An attempt was made to prove that Jerome meant by the word "monk" the solitary or the religious who did not have holy orders.(67) Thus it was necessary to distinguish between the duty of fraternal exhortation, incumbent on every man of sufficient intelligence, and the right of public preaching, the prerogative belonging only to bishops, abbots, and priests in their cloister or their church.(68) The latter class alone were in possession of the indispensable mission; they had received it with their ordination.(69) Thus the priest-monks who had received the complete priesthood and not what might be called semi-priesthood had full power to preach. Their case was not to be distinguished from that of the canons regular, whose rights they would share fully. With lay brothers, however, it was different.(70)

There were those, however, who tried to save preaching even for the lay monks. Their argument put the emphasis rather on the mission, not considering ordination.(71) Thus they explained the fact that in all ages there had been lay preachers and monastic preachers who had not received major orders.(72) Such a mission evidently would be unusual or, if the result of a supernatural call, confirmed by signs and miracles.(73) Such preachers would be expected to have at least a minimum of culture, know Holy Scripture, give obedience to the Church, and lead an apostolic and perfect life.(74) Nevertheless, even with all these conditions fulfilled, the preaching of lay monks was in practice out of the ordinary and could be considered only an exception.(75)

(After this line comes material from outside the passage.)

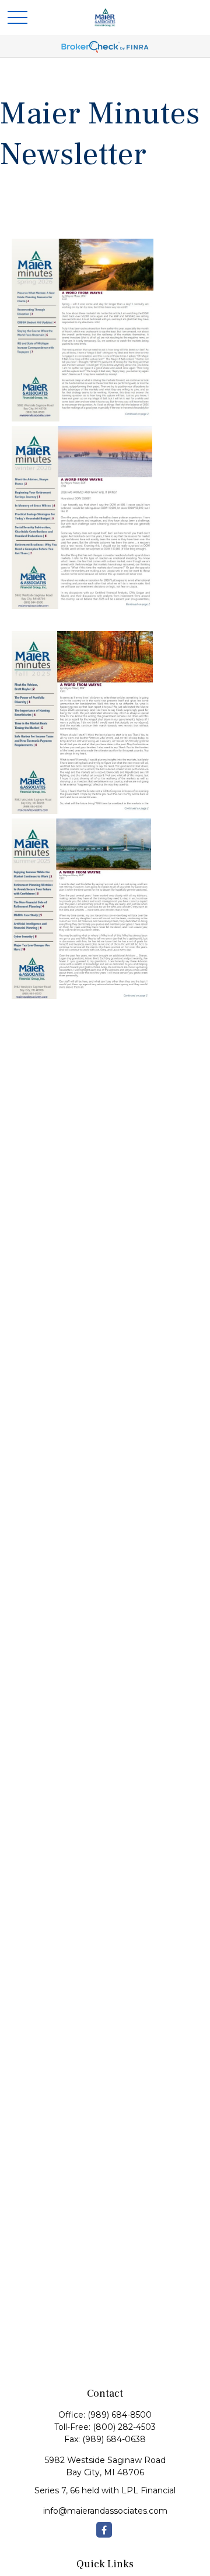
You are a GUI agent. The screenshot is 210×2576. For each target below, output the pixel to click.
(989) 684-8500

While the preaching of these lay monks was relatively easy to control and scarcely in danger of gaining greater extension, since it was the custom to call the ablest among them to the priesthood, the preaching of laymen could much more easily elude the vigilance of the bishops; it became increasingly more difficult, therefore, to check their deviations. At this period, collectors of alms constituted a real public calamity.(76) Armed with authentic or, more often, with bogus relies, certain laymen or clerics of questionable standing, whose ordination it was difficult to attest, passed through cities and villages, carrying off charitable offerings made to the profit of churches and hospitals which might or might not exist. At the sound of a bell the people were called to the church or to the public square, and cunning words enticed alms from them in honor of some saint or in favor of some enterprise.(77) If the solicitor were a priest or pretended to be one, it was customary for him to close the collection by celebrating Mass on the reliquary.(78) The almost unbelievable ignorance of some of these preachers and their evil conduct provoked great scandals among the people.(79) To put an end to this abuse, a whole series of councils directed severe canons against it.(80) In the interest of charity, the bishops were not opposed to the act of begging in itself; but, as far as possible, it was to be carried on only by canons, chaplains, or other priests of good repute.(81) In the future, moreover, every mendicant was to carry a letter from his bishop inscribed with his name as the rightful holder of it. Further, his right to preach during his rounds had to be attested by a special document;(82) otherwise he could only present his request, after which the cleric of the place would do the preaching.(83) The latter sometimes had to be responsible for forwarding the collection to its destination, probably because often these mendicants begged on their own initiative and for their personal profit.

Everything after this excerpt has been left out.